Observatório Pastoral
Por incrível que pareça, Judas Iscariotes assume um papel central na Vida, Paixão, Morte e Ressurreição de Cristo. Mais incrível será a afirmação de que aquele discípulo tem um papel maior do que qualquer outro, inclusive Simão Pedro ou João, o discípulo amado. Basta reler as palavras do Evangelho de João na introdução à Última Ceia para presenciarmos a centralidade de Judas: «Antes da festa da Páscoa, sabendo Jesus que chegara a sua hora de passar deste mundo para o Pai, tendo amado os seus que estavam no mundo, amou-os até ao à consumação. Durante a ceia, quando o Diabo já tinha lançado no coração de Judas, filho de Simão Iscariotes, a decisão de o entrega…» (Jo 13, 1-2).
Judas Iscariotes foi, é e será das figuras mais odiadas e odiosas da história da humanidade, assumindo a culpa de todos os “males” ocorridos na vida de Jesus, acusado de ser o grande culpado da prisão de Jesus, de tal forma que o abandono perpetrado por Pedro e os outros discípulos passa quase despercebido e esquecido, desconsiderado como fator importante.
Na verdade, poderíamos considerar as motivações pessoais ou simplesmente políticas que teriam levado Judas a tomar a decisão de “vender” o seu Mestre e Amigo, mas isso não nos conduziria àquele que é o ponto mais belo de todo o relato da Paixão de Cristo. Porque o verdadeiro centro não é a traição de Judas ou o abandono e fuga de Pedro e dos outros discípulos ou o julgamento infame de que é alvo Cristo, mas a Sua entrega livre e amorosa, que o leva a abraçar a Cruz com ternura. Jesus tem noção plena do que se realiza à sua volta, de todas as maquinações que estão a ser organizadas através do conluio de Judas com as autoridades judaicas. Contudo, esta noção e compreensão abre ao plano mais belo do mistério do homem redimido.
Cristo expia os pecados da humanidade, inclusive os pecados de Judas Iscariotes, a sua traição através do gesto ternurento de um beijo e outras quedas existentes. Contudo, poderia surgir a pergunta: o que é que isso traz de especial à vida do cristão? Traz muita coisa, porque Cristo ama a Judas Iscariotes como ama a Pedro ou outro discípulo ou outro ser humano em qualquer momento histórico e tudo é um mistério de amor que deve ser acolhido e valorizado. Por tudo isto, afirma o Catecismo da Igreja Católica no art. 605: «Este amor é sem exclusão. […] Esta última expressão não é restritiva: simplesmente contrapõe o conjunto da humanidade à pessoa única do redentor, que Se entrega para a salvar. No seguimento dos Apóstolos, a Igreja ensina que Cristo morreu por todos os homens, sem exceção: ‘Não há, não houve, nem haverá nenhum homem pelo qual Cristo não tenha sofrido’.»

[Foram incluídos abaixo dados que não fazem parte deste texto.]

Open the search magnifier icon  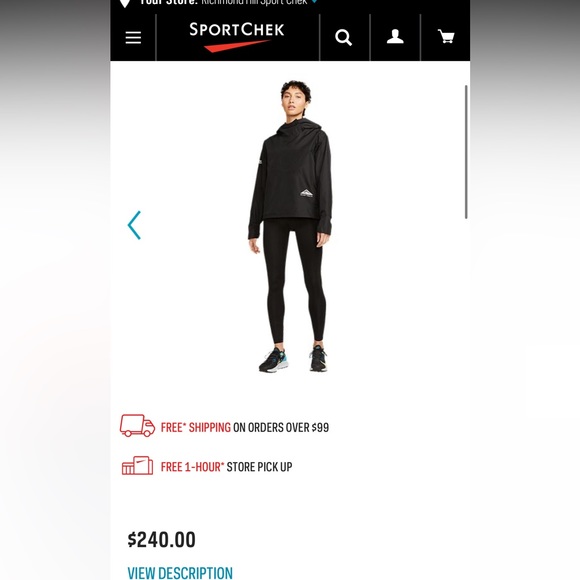point(344,37)
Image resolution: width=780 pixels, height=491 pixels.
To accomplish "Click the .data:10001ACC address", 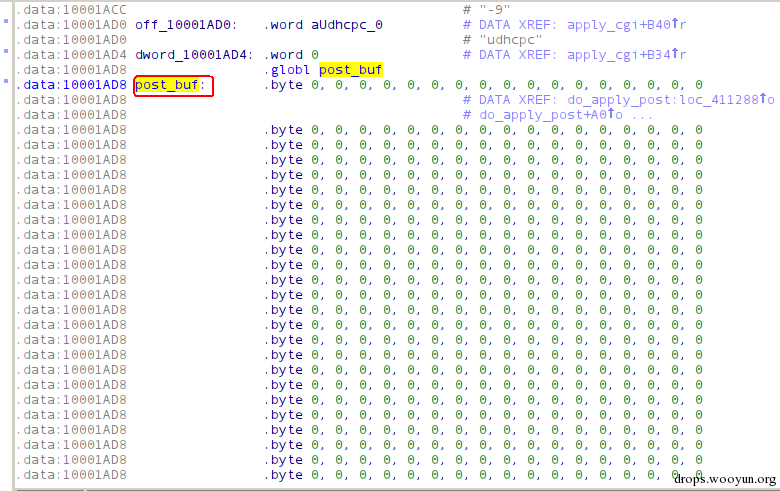I will tap(71, 9).
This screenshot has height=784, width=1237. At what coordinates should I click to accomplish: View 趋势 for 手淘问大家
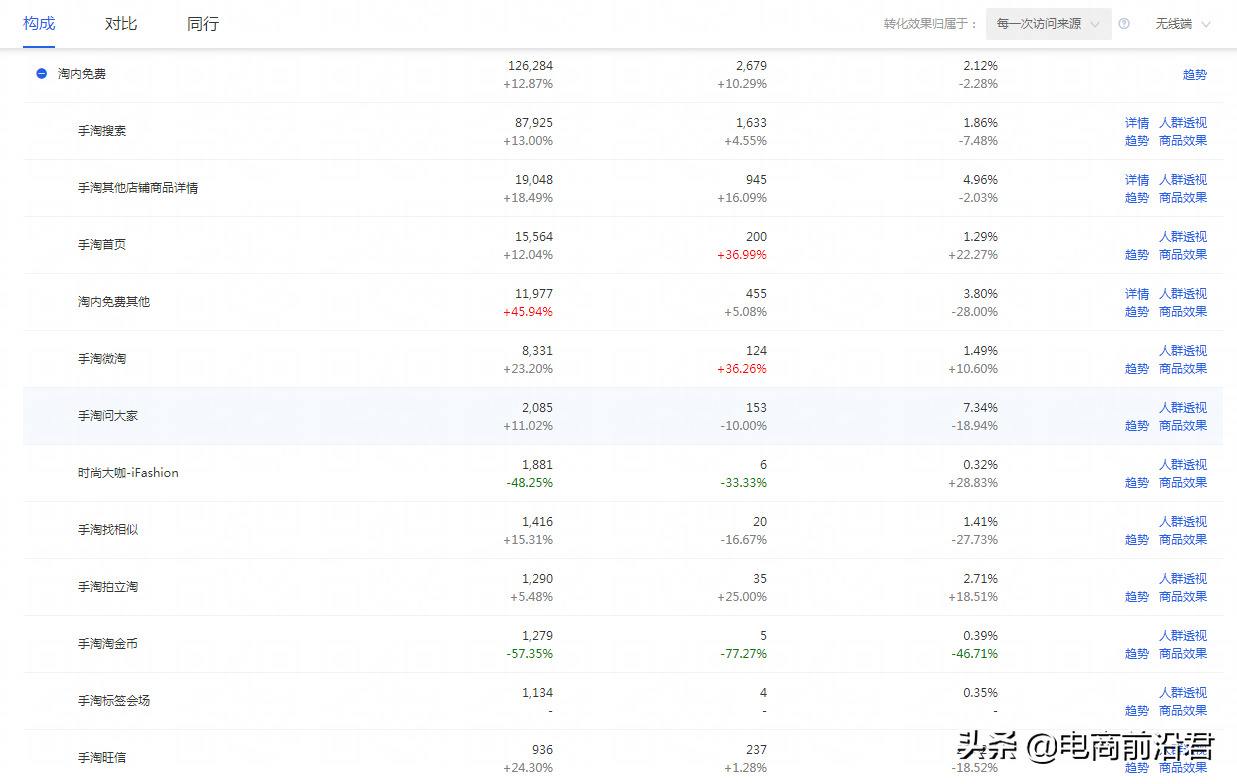1137,426
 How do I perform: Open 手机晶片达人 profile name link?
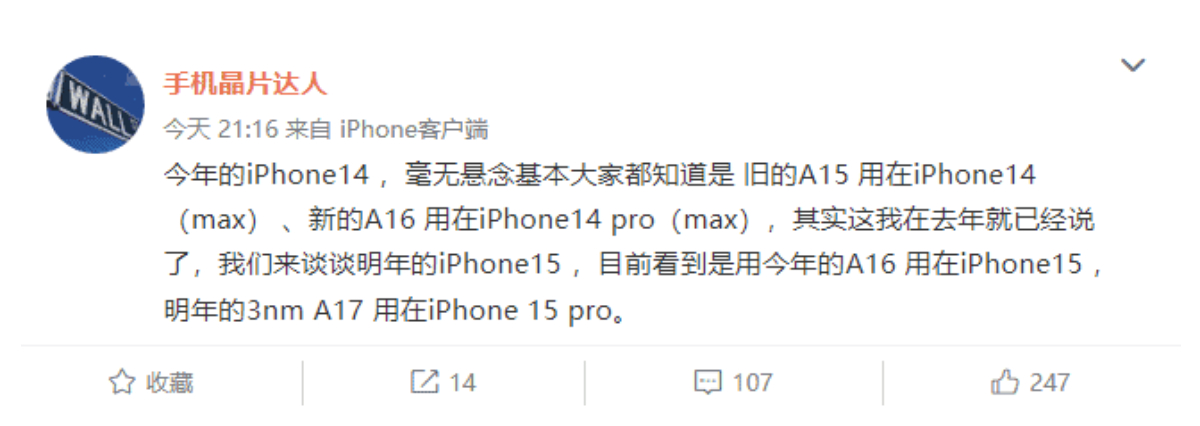(245, 83)
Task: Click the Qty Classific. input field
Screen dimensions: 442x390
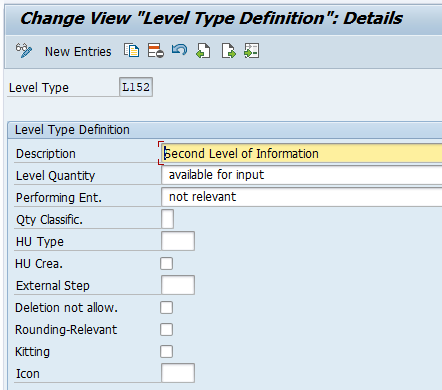Action: click(167, 219)
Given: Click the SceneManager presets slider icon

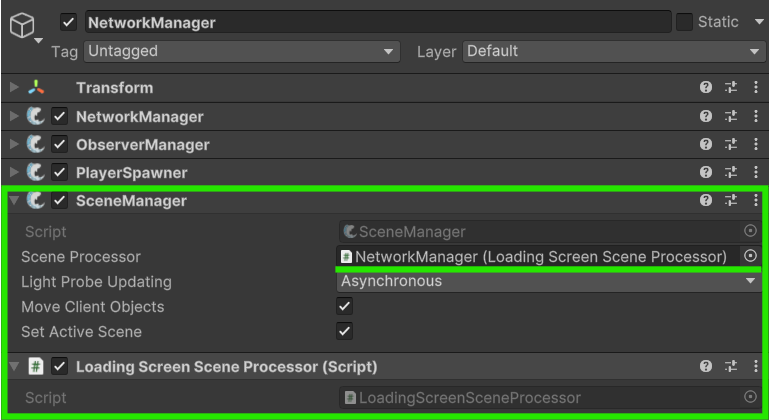Looking at the screenshot, I should coord(730,201).
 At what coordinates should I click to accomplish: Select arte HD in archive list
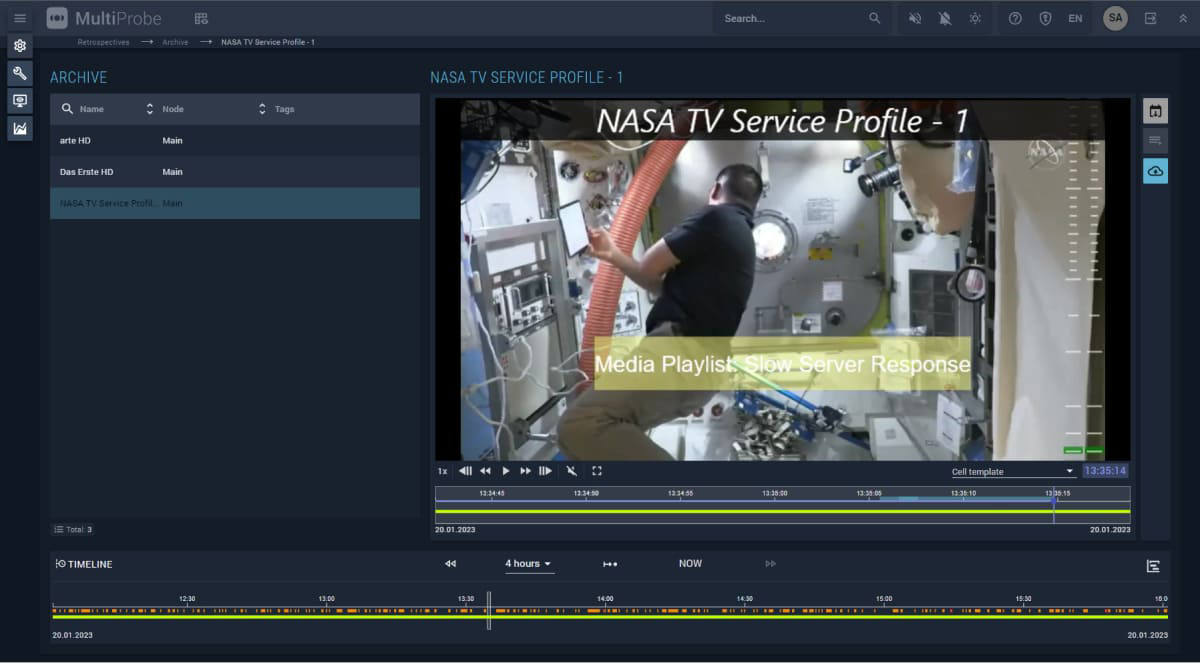coord(235,141)
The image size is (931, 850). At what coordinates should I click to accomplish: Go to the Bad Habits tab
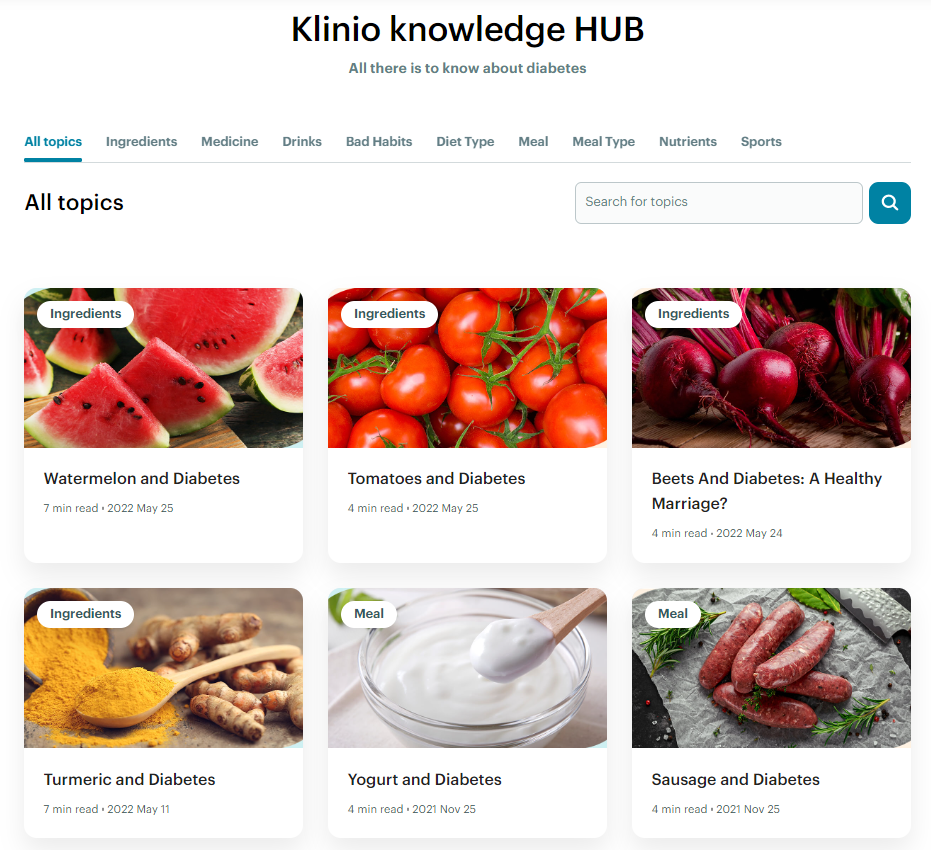tap(379, 142)
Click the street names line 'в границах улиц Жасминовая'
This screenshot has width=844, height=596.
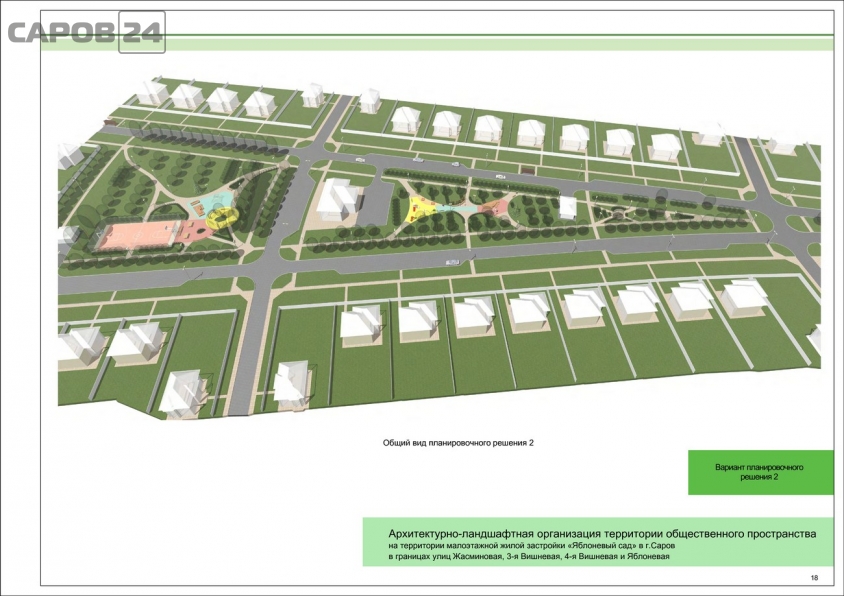tap(528, 559)
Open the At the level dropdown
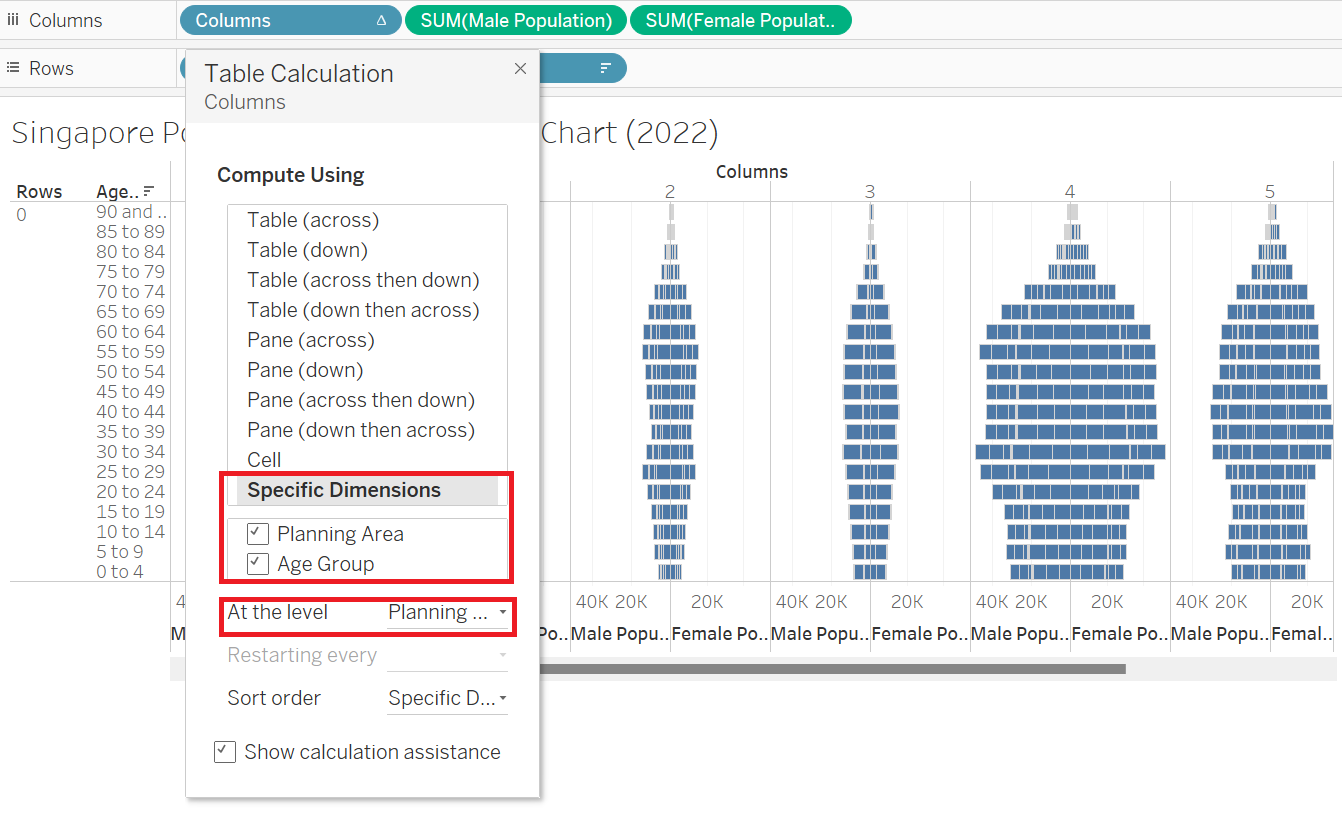 (x=447, y=612)
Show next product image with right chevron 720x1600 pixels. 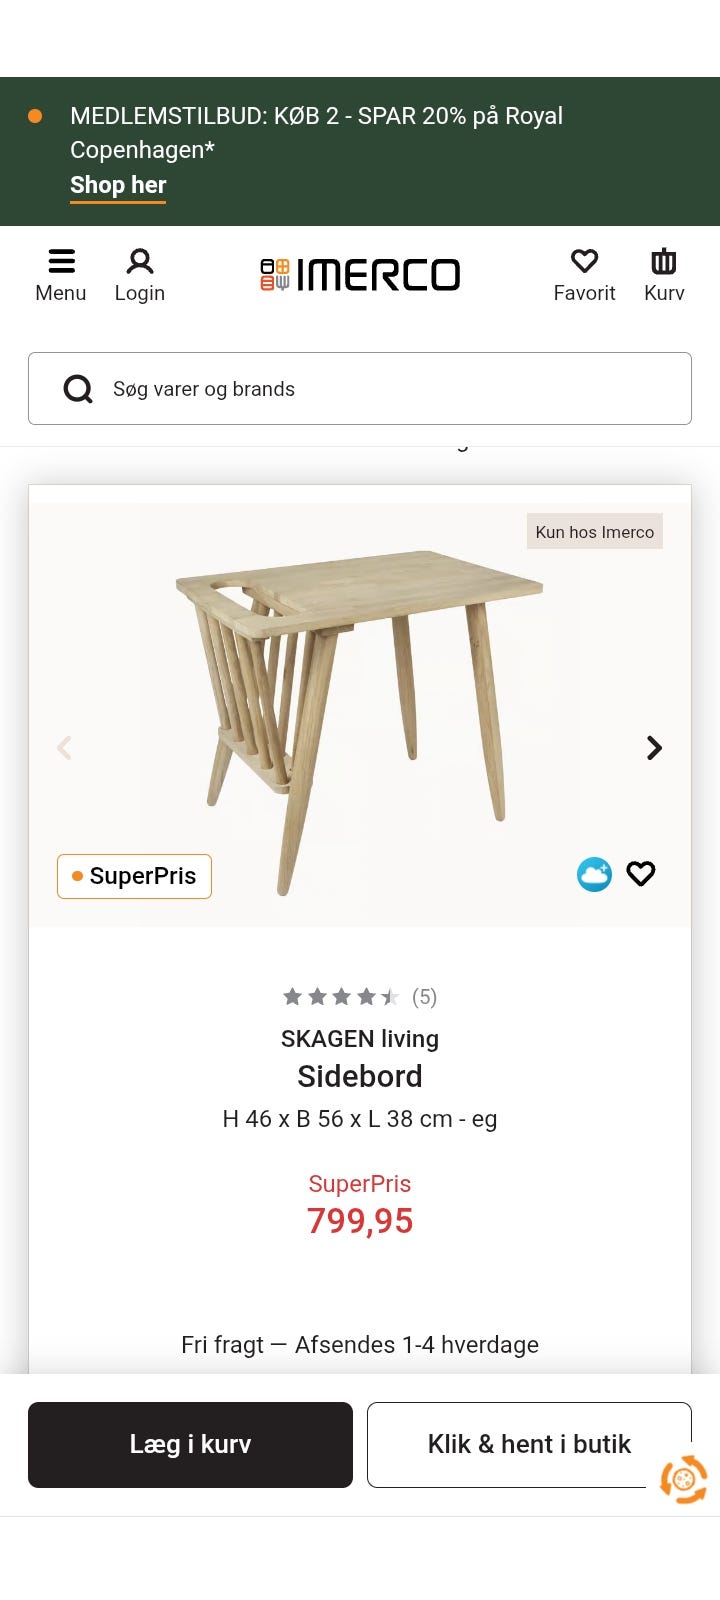654,748
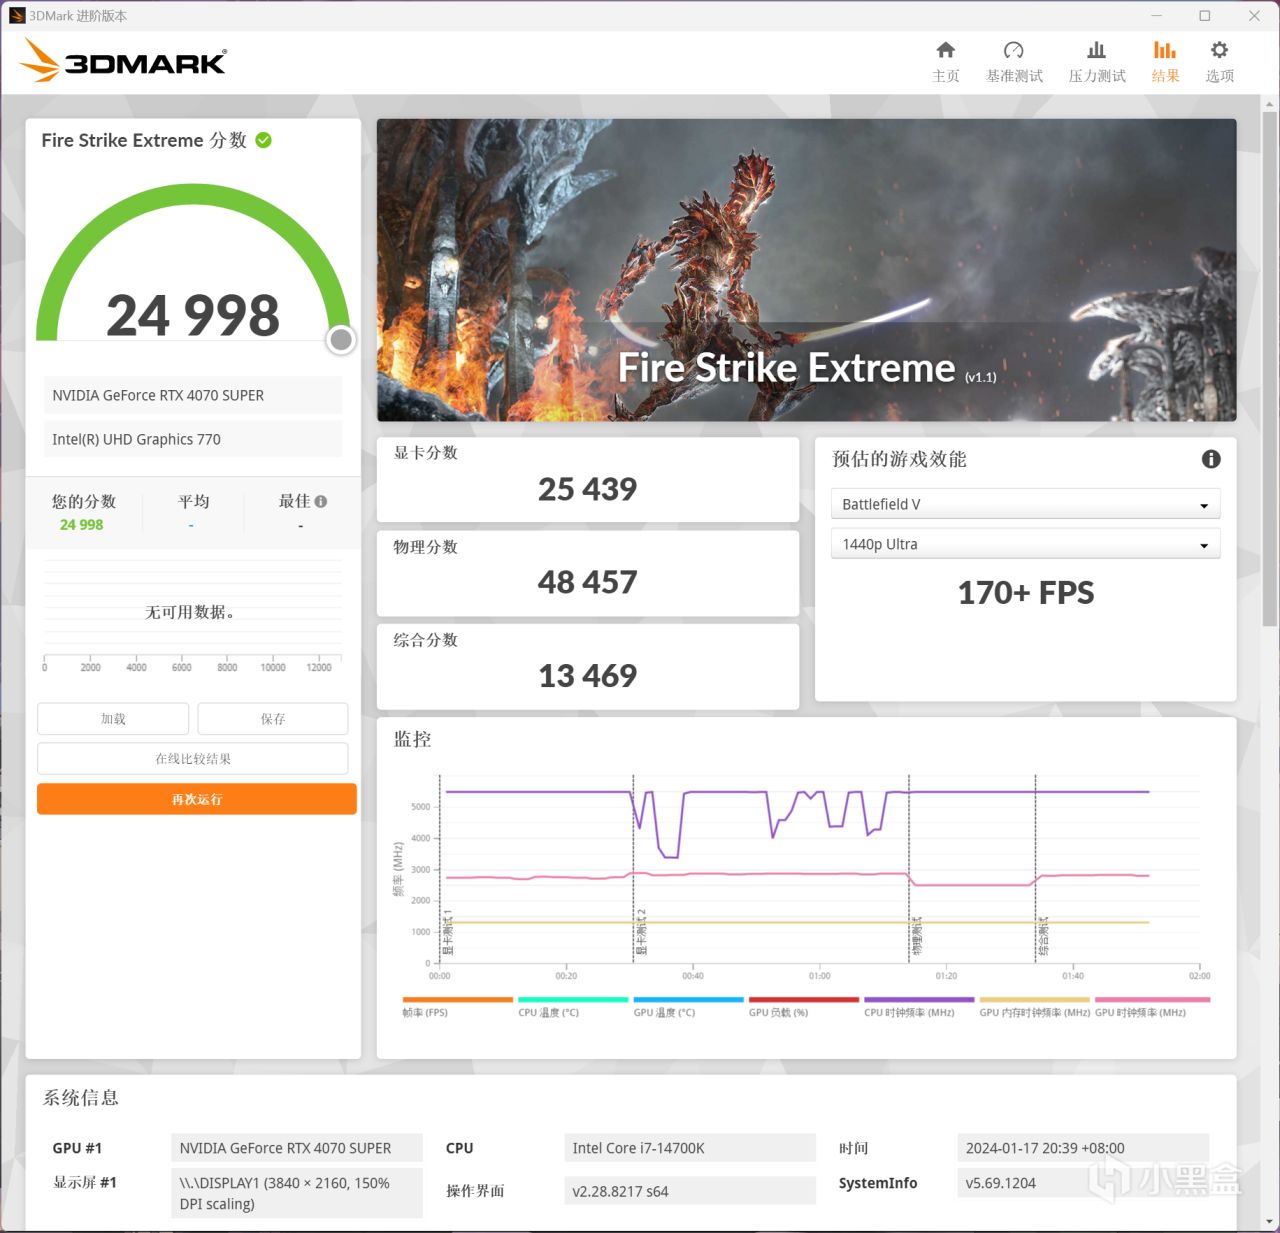Open the Battlefield V game dropdown
This screenshot has width=1280, height=1233.
tap(1025, 504)
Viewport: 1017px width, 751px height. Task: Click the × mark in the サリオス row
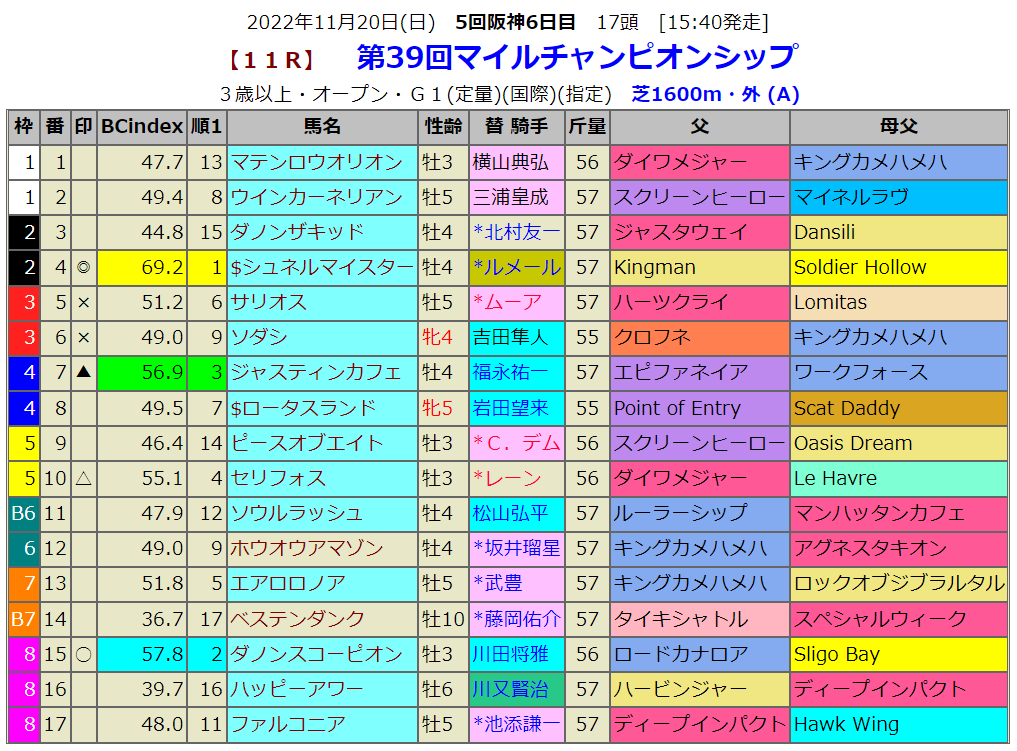click(x=84, y=303)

Conclui-se que Cristo morreu por Judas e amando o seu discípulo e amigo, porque não pensa e não age como o comum dos mortais. Tal como morreu por tantos cristãos que hoje se esquecem Dele e o atraiçoam com outros beijos “ternurentos”. Esta fé salvífica abre o cristão à beleza da Páscoa, isto é, à beleza de uma oportunidade de perdão oferecido sem limites. O caminho a realizar baseia-se na certeza pascal de que, se Cristo amou a Judas Iscariotes, que O entregou, também me ama.